[Begin Supplied material]
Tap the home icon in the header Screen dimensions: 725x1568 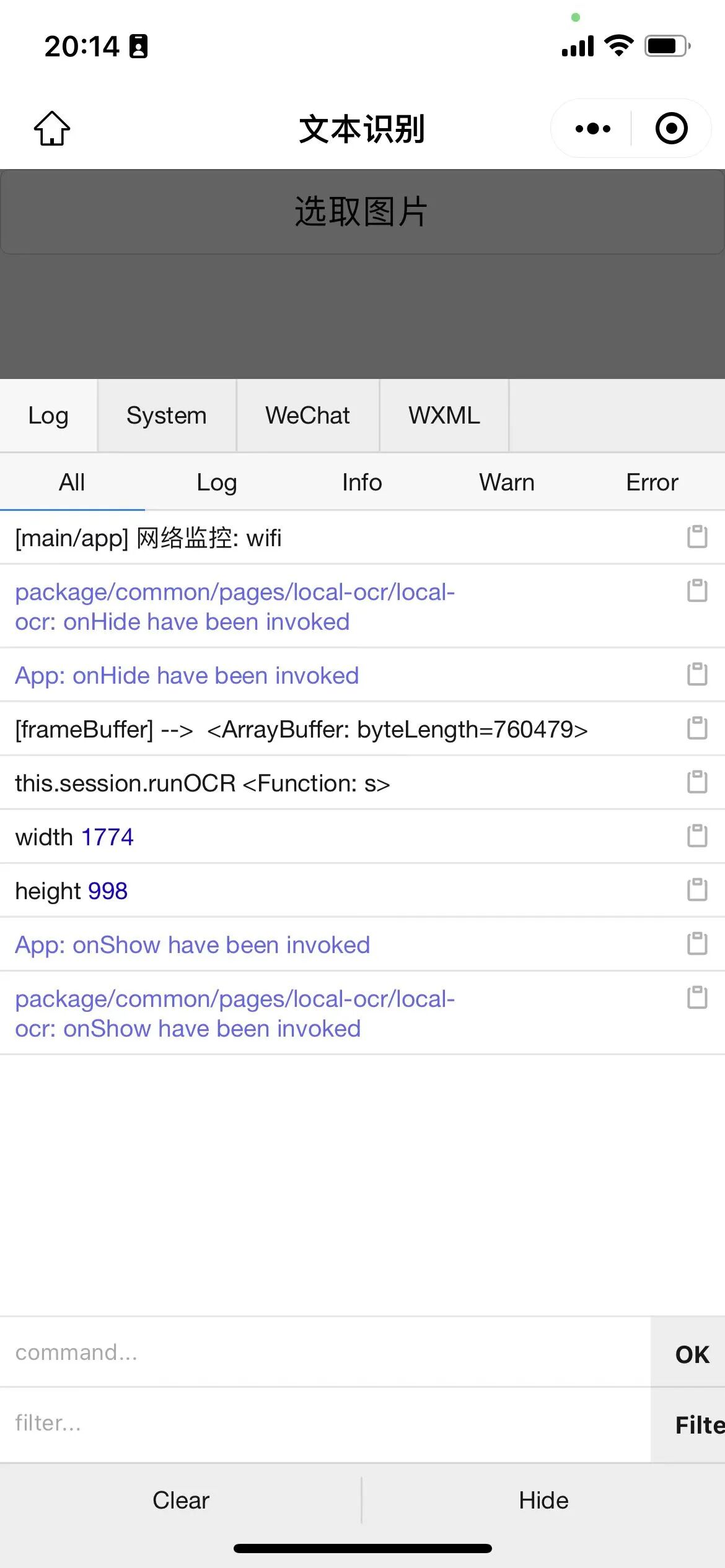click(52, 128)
[End Supplied material]
[Begin Supplied material]
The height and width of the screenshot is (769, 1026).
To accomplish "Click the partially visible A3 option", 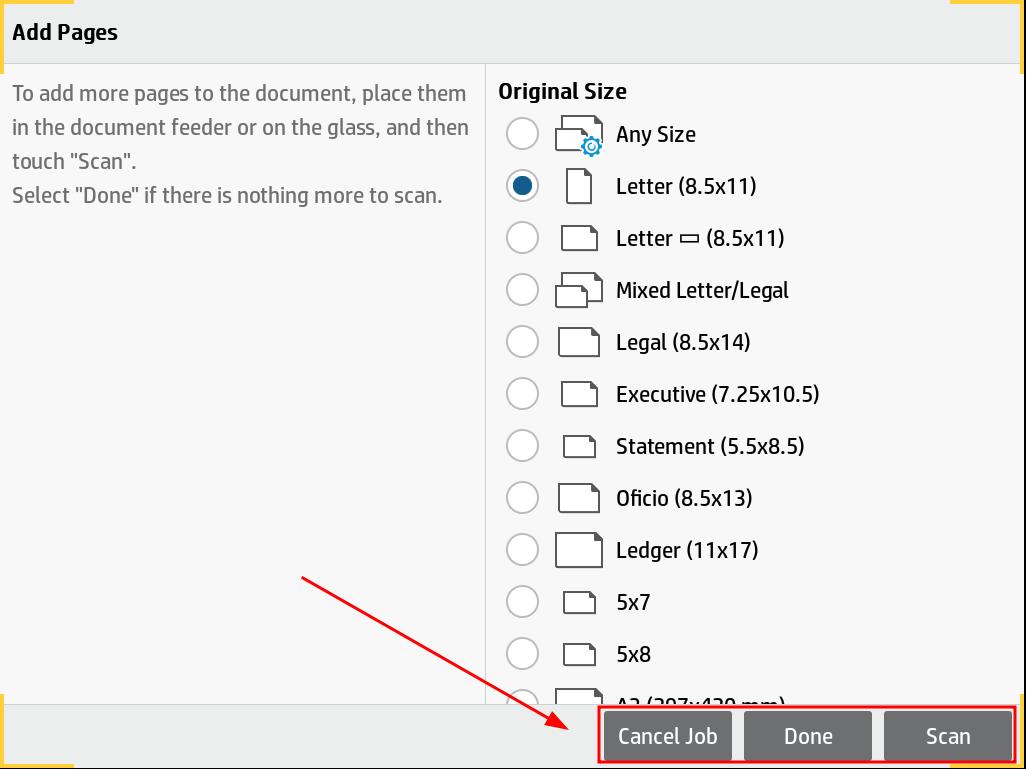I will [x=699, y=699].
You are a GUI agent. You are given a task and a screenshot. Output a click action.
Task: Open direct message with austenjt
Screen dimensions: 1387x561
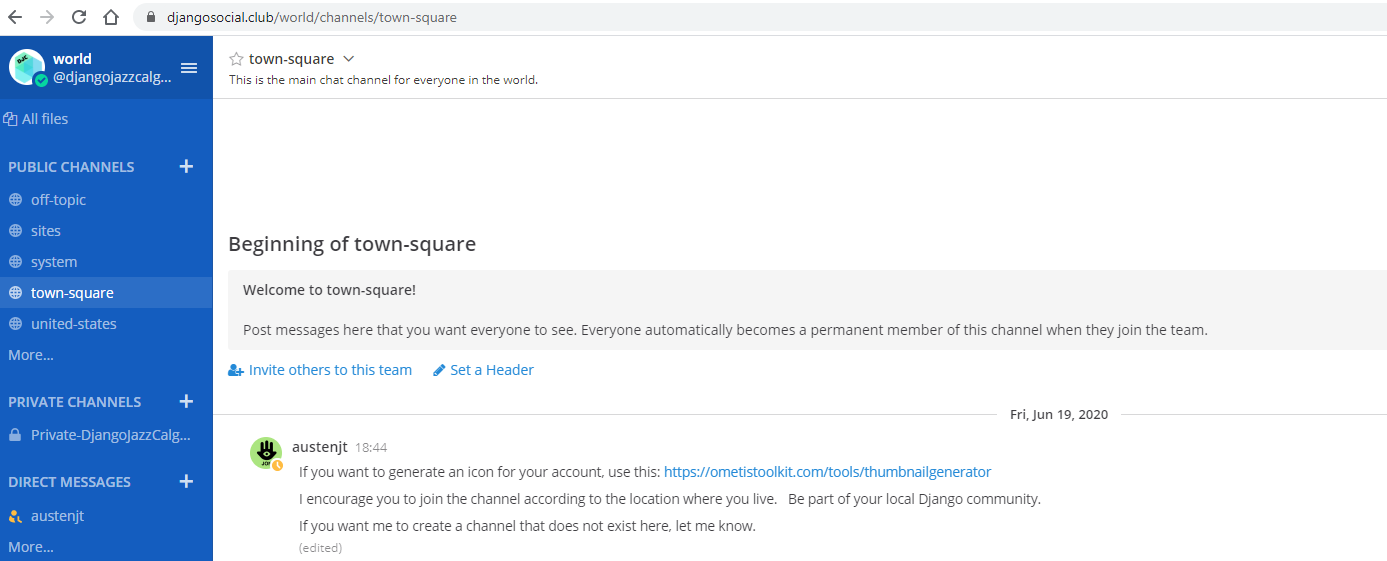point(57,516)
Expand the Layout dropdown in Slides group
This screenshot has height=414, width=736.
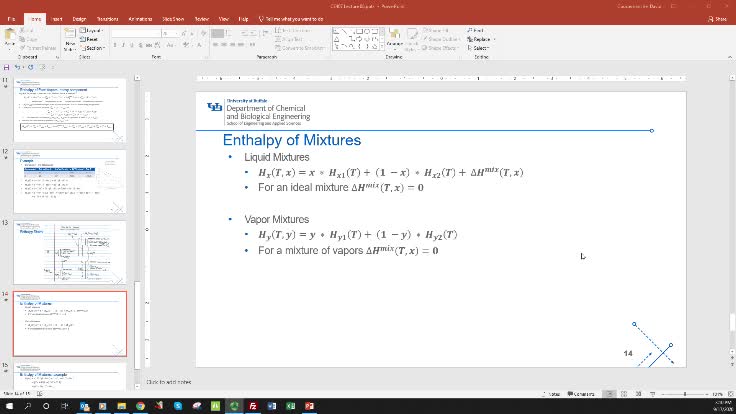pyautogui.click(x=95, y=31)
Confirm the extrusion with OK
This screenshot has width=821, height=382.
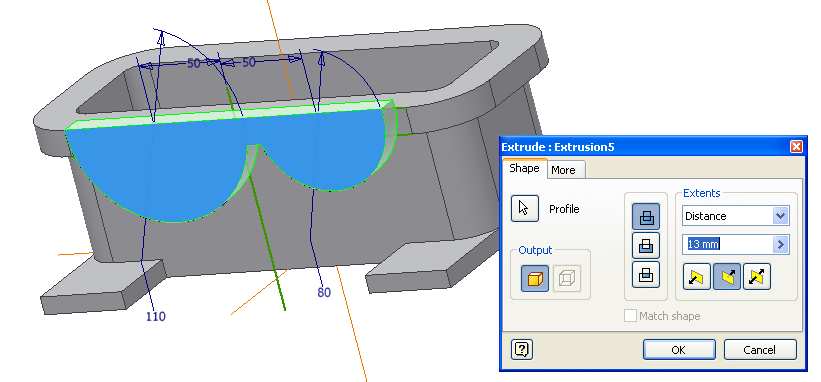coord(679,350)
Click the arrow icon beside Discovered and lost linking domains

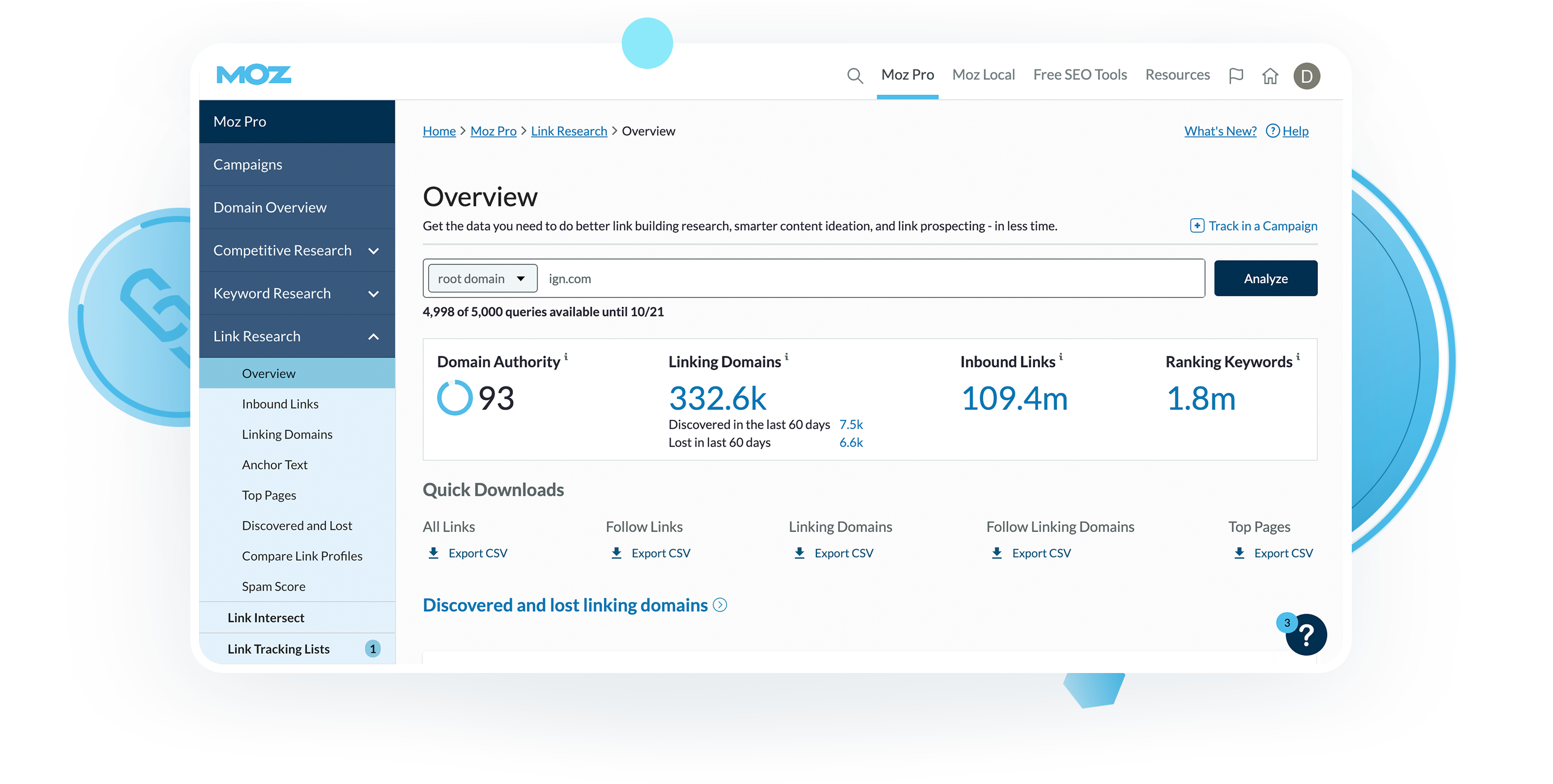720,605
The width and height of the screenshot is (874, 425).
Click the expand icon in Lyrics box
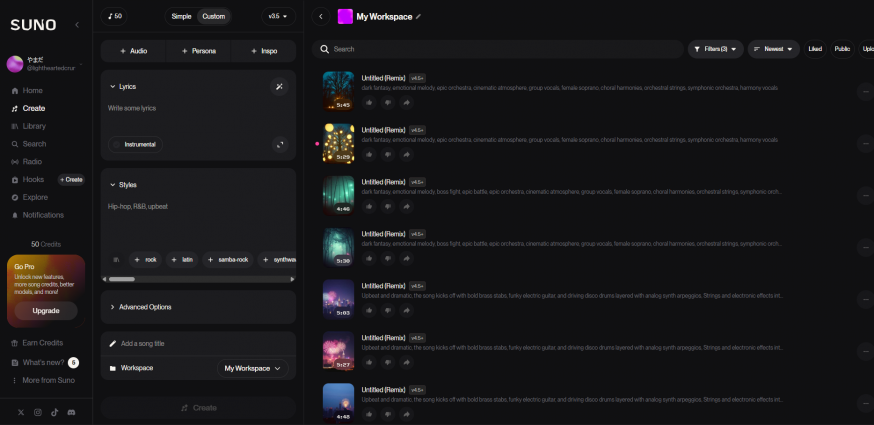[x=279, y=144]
[End Supplied material]
**Given exercise**: Express the material from the line that has "Confirm the extrusion with OK" through the line that has "[x=279, y=144]" as a two-column CSV with the headers prompt_text and click_target, one row for each text and its answer. Put each text and each answer in a single quoted field with line breaks turned into spaces, and leave the pictures out.

**Solution for this exercise**:
prompt_text,click_target
"Confirm the extrusion with OK This screenshot has width=821, height=382.","coord(679,350)"
"Click the arrow icon beside Discovered and lost linking domains","720,605"
"The width and height of the screenshot is (874, 425). Click the expand icon in Lyrics box","[x=279, y=144]"